A Commentary by John Stott
Romans 15:28-29. 3). Paul plans to visit Spain.
Having explained the facts and the significance of the offering, Paul now looks beyond its presentation in Jerusalem, and hopefully its acceptance, to the long westward journey which he plans then to undertake to Spain via Rome. *So after I have completed this task and have made sure that they have received this fruit* (literally ‘have sealed to them this fruit’, this expression of solidarity, meaning perhaps ‘have…officially handed over’ the offering, JB), *I will go to Spain and visit you on the way* (28).
Some two years previously Paul told the Corinthians that, in keeping with his pioneer mission policy, he was hoping to ‘preach the gospel in the regions beyond you’ (2 Cor.10:16). Perhaps he already had his eyes on Spain. We know from the Old Testament that for centuries before Christ the seafaring Phoenicians from Tyre and Sidon had engaged in commerce with Spain, their ‘ships of Tarshish’ being perhaps so called because they plied their trade with Tartessus (cf. 1 Ki.10:22). The Phoenicians also established colonies there. By the time of the Emperor Augustus ‘the whole Iberian peninsula had been subjugated by the Romans and organized in…three provinces…’, with many flourishing Roman colonies. Did Paul possibly look beyond Spain to the edges of the Empire, to Gaul and Germany, and even to Britain?

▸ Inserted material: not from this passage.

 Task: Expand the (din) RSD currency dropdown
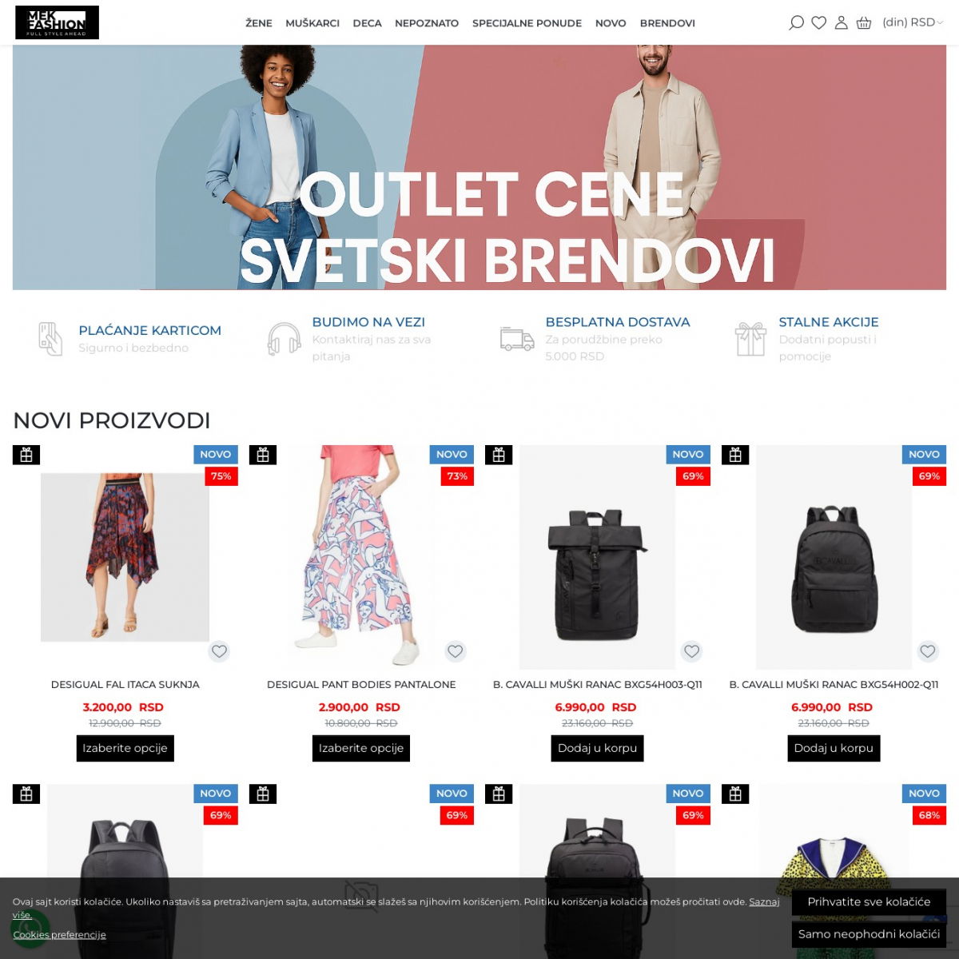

Whether he reached and evangelized Spain we shall probably never know. The nearest thing we have to evidence is the statement by Clement of Rome in his first letter to the Corinthians (usually dated AD 96-97) about Paul’s ‘noble renown’ as a herald of the gospel: ‘To the whole world he taught righteousness, and reaching the limits of the West he bore his witness before the rulers.’ It may be, then, as has often been surmised, that Paul was released from his confinement in Rome, in which the Acts leaves him, and that he then resumed his missionary travels, including a visit to Spain, before being re-arrested, imprisoned and finally beheaded during the Neronian persecution.
As Paul mentally prepares for his visit to Rome, however, he is full of assurance. *I know that when I come to you, I will come in the full measure of the blessing of Christ* (29). There is no need to detect a trace of arrogance in this statement. Paul’s confidence is not in himself but in Christ. That he is not trusting in himself is evident from his request for their prayers which immediately follows. He knows his weakness, his vulnerability. But he also knows the blessing of Christ.